The problem ->
In the entries below, find the line with "Task: Click the Samsung logo in the ad" and transcribe it and every line after it exactly, through the last line, without pictures.

Task data ->
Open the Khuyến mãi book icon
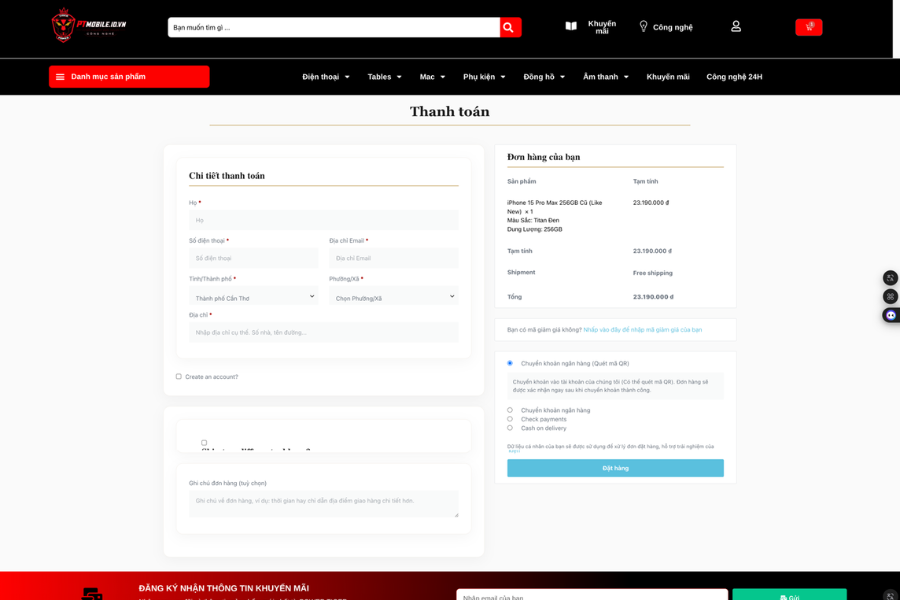Image resolution: width=900 pixels, height=600 pixels. coord(571,26)

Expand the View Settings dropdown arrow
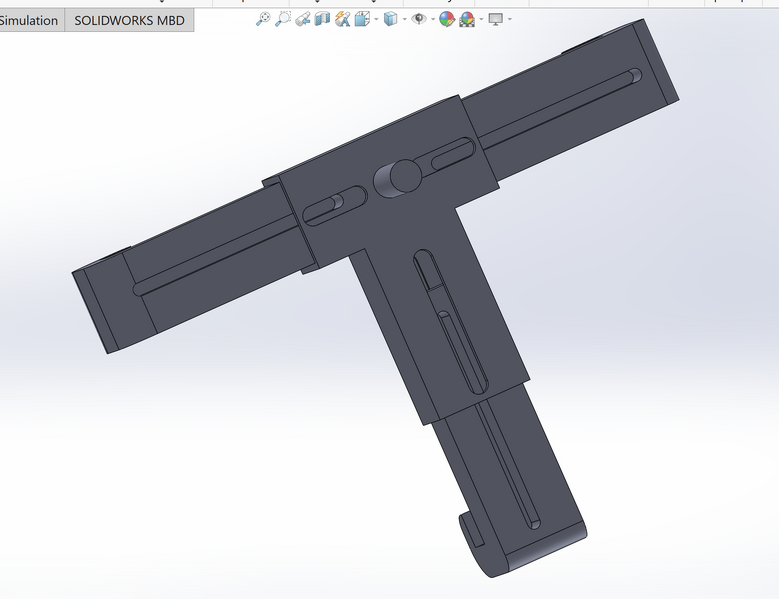[x=509, y=19]
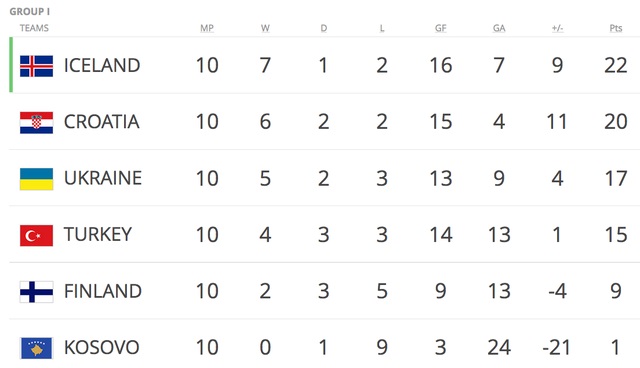Click the D column header
The height and width of the screenshot is (368, 640).
(324, 28)
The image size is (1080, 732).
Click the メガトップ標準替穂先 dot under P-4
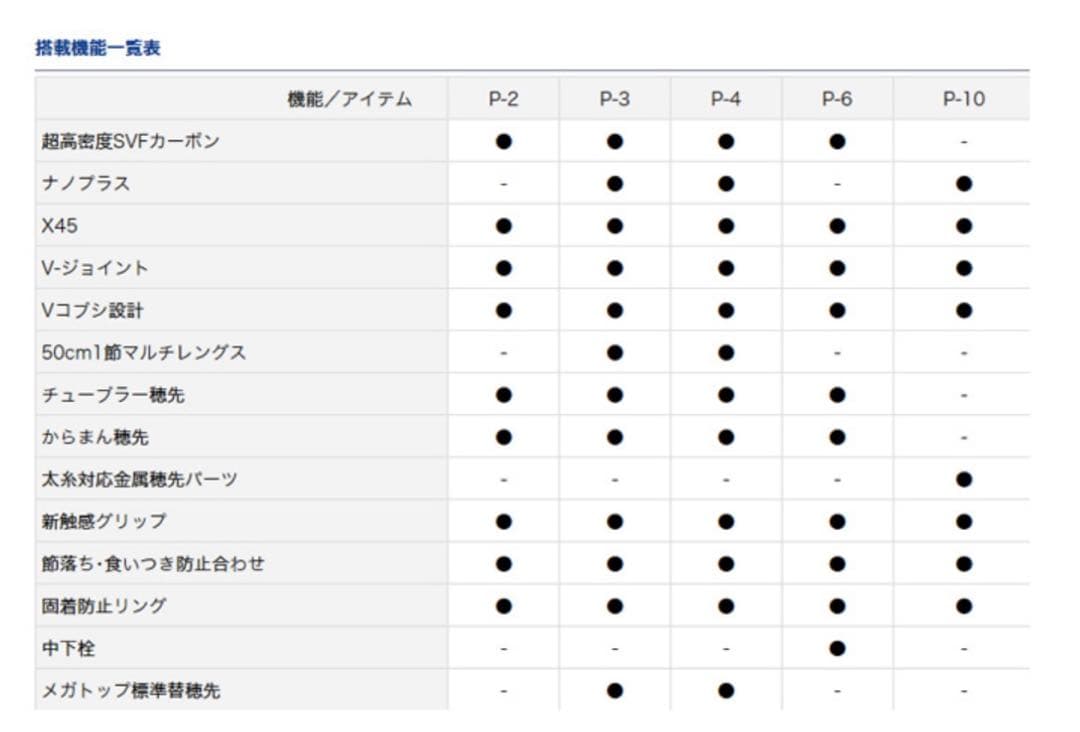coord(725,690)

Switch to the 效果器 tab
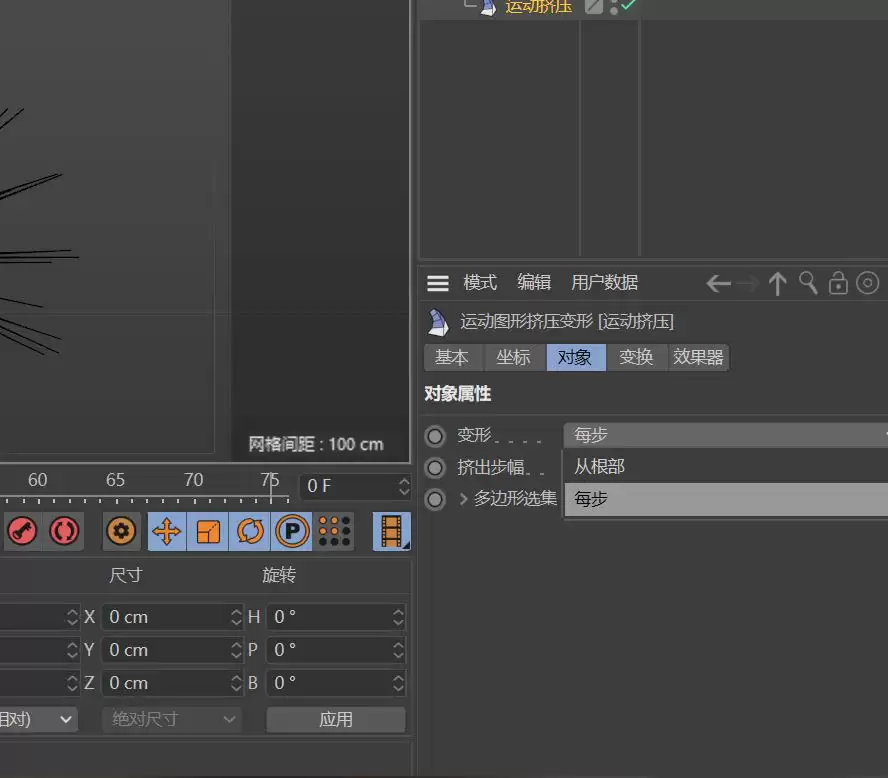[x=698, y=357]
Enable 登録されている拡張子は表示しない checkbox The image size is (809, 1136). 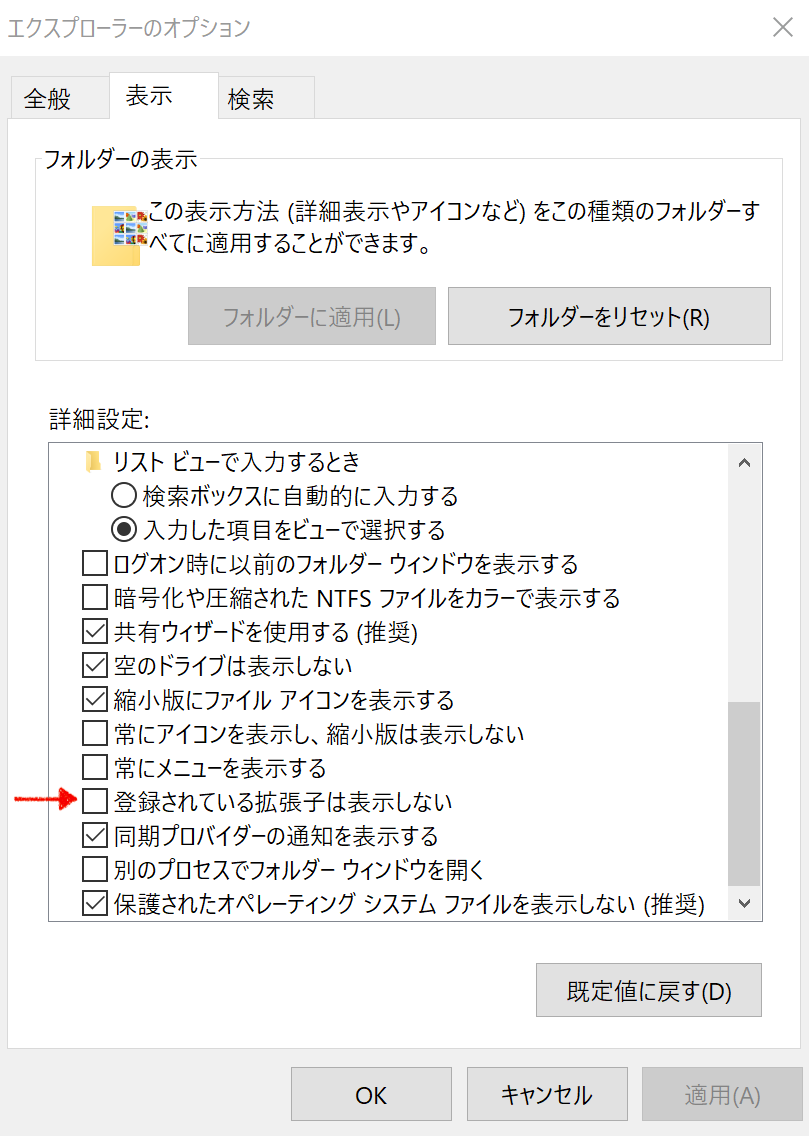pos(95,801)
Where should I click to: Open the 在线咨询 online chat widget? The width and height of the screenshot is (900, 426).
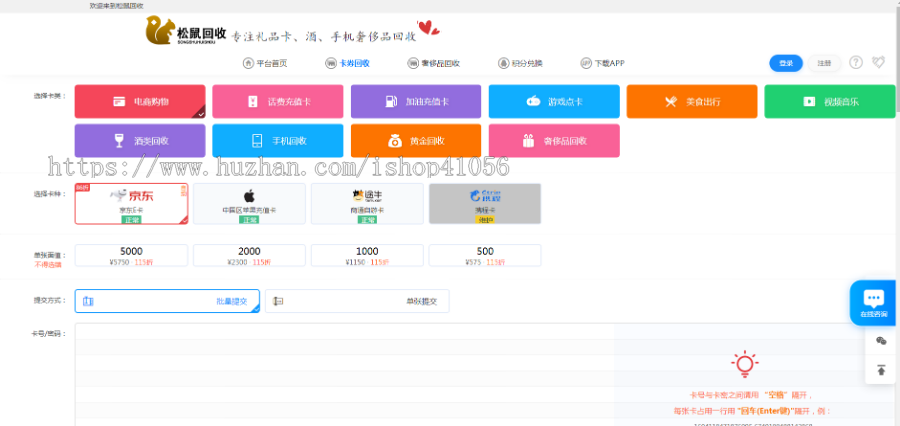pos(873,302)
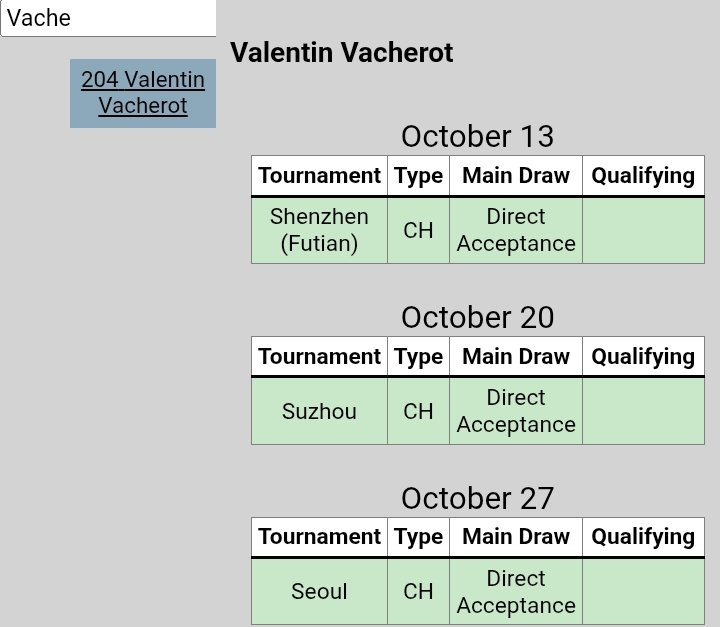Click the October 27 heading
720x627 pixels.
[x=478, y=498]
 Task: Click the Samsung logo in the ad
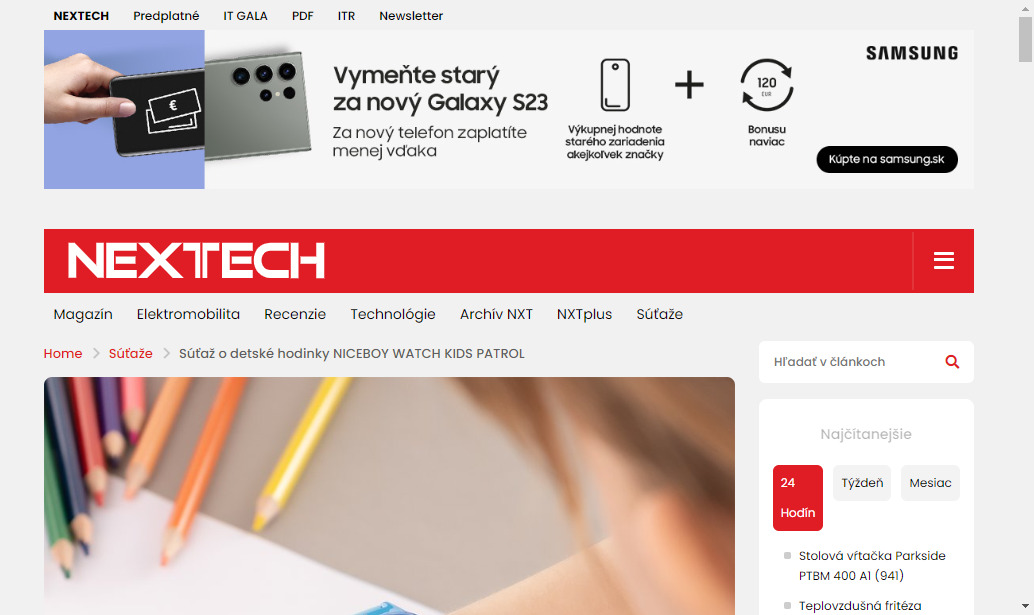[912, 53]
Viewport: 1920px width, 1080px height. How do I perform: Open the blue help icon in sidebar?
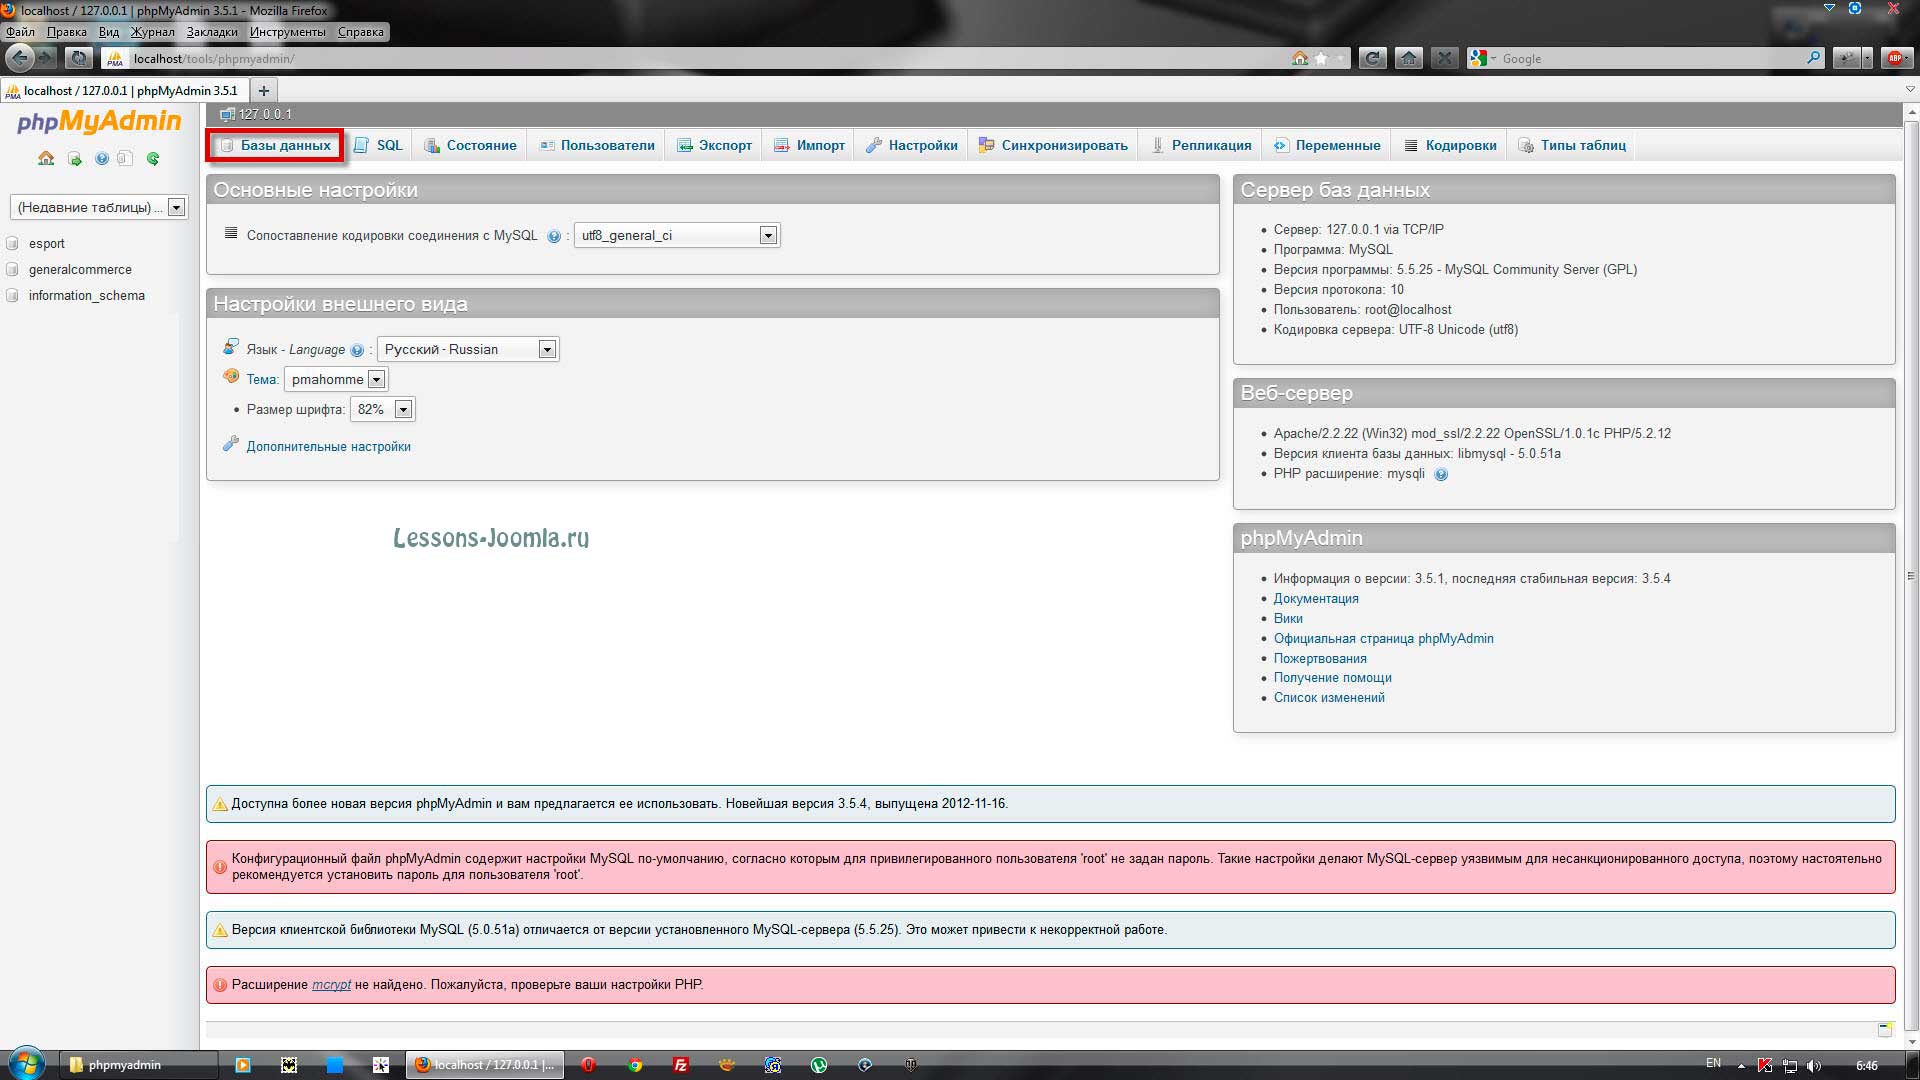(x=101, y=158)
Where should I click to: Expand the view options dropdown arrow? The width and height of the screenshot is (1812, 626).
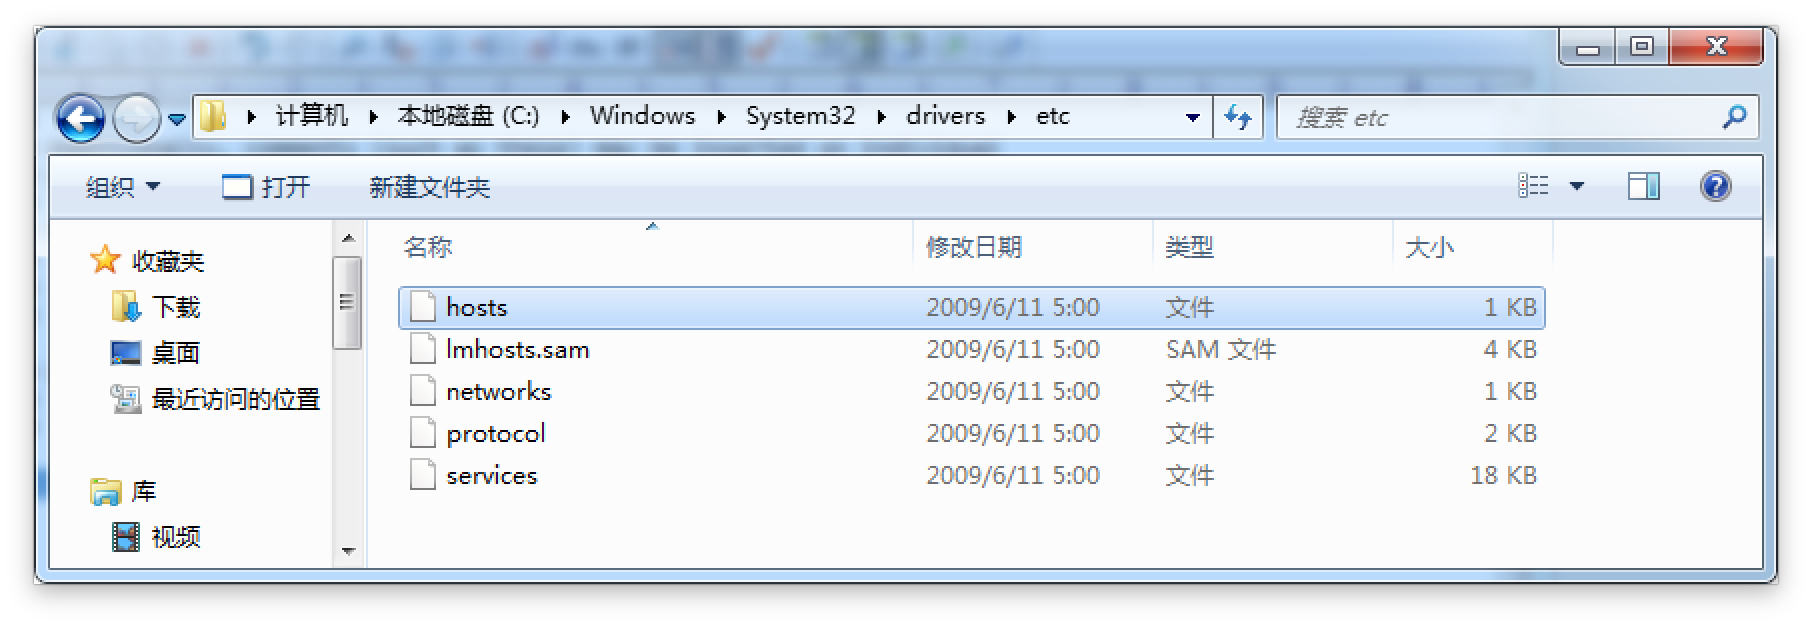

Result of this exercise ->
 Task: Click the Samsung logo in the ad
[912, 53]
Viewport: 1920px width, 1080px height. How do I perform: Open the blue help icon in sidebar?
(x=101, y=158)
Where should I click to: Expand the view options dropdown arrow? The width and height of the screenshot is (1812, 626).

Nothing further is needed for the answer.